Through them, Muslim youth could relate to the role model of all role models: the Prophet (peace be upon him), his honorable family and the companions. With the ideological gap bridged, the chronological gap between youth and their Prophet (peace be upon him) will pose no obstacle either.

Read: 5 Powerful Habits of Successful People

However, what Muslim youth have at their disposal, firstly, are unsuitable or plainly erroneous role models, coming from all walks of life. They represent different cultures and traditions, and following them would mean, first and foremost, adopting the worldviews and value systems that they epitomize. It would in the end also mean the abandoning of one’s own cultural and religious identities.

Another option that Muslim youth have is Muslim corrupt and arrogant political and business leaders, on the one hand, and unwise, egotistical and puffed up scientists, artists and the leaders of what could be described as a Muslim pop culture, on the other.

There are of course many exceptions, but they constitute a minority and the situation remains as good as it gets. The case of Muslim problematic role models, owing to their influential positions, is akin to one of not only being in the wrong and misguided, but also misguiding and plunging others into error.

As regards the scholars (‘ulama), the guardians of society, their status and position are often maneuvered, so as not to conflict with the standing and function of the first type of “role models”.

Read: Not a Pop Star Leading My Way: Muhammad Does

The prominence and appeal of many true scholars and their potential influence are systematically downgraded, besides being painstakingly controlled.

If some of them posed a threat, however, they by diverse means and strategies would be neutralized and, in some cases, eliminated altogether. Their reputations and legacies are then methodically tarnished.

In their stead, mostly pseudo scholars and those who lack spiritual and intellectual integrity – but proved obedient and co-operative – are employed to be the face of the religious and traditional intellectual reality.

The void is further filled by outright incompetent – though perhaps sincere and willing – and self-styled scholars who, when all is said and done, may create more damage than benefit.

In the midst of all these developments stand Muslim youth who are desperate for inspiration, motivation and guidance, and who only want to live productive and honorable lives.

But what they witness is good presented as evil, and evil as good.
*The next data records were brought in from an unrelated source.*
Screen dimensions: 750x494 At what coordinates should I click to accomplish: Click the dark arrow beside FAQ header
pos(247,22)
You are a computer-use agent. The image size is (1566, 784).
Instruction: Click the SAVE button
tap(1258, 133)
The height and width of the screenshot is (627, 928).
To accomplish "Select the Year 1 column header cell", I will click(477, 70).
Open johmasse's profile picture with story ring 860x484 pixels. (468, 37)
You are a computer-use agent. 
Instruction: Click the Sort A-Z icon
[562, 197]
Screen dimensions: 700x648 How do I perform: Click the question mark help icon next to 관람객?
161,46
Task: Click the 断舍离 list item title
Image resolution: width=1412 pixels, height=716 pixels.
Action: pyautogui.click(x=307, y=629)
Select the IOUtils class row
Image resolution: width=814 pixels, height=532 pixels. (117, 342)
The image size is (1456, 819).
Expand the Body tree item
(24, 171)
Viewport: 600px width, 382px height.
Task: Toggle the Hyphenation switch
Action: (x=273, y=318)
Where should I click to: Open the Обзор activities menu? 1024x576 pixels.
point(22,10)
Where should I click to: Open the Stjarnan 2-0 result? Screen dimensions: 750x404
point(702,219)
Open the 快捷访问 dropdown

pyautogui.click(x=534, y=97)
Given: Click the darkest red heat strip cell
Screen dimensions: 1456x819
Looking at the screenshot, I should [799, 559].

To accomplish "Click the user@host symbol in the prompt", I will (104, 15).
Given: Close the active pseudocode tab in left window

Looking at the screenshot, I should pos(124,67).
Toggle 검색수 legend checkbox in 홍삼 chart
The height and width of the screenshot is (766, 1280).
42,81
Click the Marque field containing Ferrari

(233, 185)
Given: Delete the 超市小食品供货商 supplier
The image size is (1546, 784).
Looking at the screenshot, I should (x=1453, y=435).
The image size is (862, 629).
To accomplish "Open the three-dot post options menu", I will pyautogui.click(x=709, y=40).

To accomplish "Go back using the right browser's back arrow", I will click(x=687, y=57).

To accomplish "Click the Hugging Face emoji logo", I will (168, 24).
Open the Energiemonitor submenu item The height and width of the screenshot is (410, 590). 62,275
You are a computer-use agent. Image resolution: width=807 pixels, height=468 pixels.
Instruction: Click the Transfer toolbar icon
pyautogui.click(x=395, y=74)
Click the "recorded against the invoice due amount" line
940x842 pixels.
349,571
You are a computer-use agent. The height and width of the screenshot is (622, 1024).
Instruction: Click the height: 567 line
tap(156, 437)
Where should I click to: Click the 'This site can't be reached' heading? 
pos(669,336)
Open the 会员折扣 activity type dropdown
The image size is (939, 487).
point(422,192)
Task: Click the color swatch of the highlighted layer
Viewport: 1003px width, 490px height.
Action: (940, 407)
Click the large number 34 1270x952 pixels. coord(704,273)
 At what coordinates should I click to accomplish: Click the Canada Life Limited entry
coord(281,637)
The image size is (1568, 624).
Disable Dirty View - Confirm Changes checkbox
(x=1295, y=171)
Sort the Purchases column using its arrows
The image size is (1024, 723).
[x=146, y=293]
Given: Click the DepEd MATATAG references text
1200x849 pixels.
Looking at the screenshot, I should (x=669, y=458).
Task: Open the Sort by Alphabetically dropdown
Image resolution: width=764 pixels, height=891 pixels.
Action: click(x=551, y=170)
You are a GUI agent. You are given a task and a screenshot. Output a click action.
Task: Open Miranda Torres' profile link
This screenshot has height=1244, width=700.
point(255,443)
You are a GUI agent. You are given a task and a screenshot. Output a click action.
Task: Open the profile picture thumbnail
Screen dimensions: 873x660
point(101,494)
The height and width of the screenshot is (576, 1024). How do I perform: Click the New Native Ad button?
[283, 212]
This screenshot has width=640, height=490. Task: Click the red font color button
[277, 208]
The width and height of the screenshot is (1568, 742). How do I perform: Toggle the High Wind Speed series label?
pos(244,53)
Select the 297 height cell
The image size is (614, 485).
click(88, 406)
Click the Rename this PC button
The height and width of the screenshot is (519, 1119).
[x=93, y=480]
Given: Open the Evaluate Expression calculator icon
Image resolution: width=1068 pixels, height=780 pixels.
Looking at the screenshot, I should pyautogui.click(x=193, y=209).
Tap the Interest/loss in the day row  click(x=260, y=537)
They see knowledge served in the most attractive wraps as ignorance, and ignorance as knowledge.

The same holds true as regards the dialectics of light versus darkness, modernity versus primitiveness, progress versus backwardness, and happiness and joy versus despondency and sorrow.

To some, therefore, the only solutions are either to reside in particular historical episodes, overly romanticizing it and its protagonists, or to build castles in the air and live in their own fantasies with imaginary characters.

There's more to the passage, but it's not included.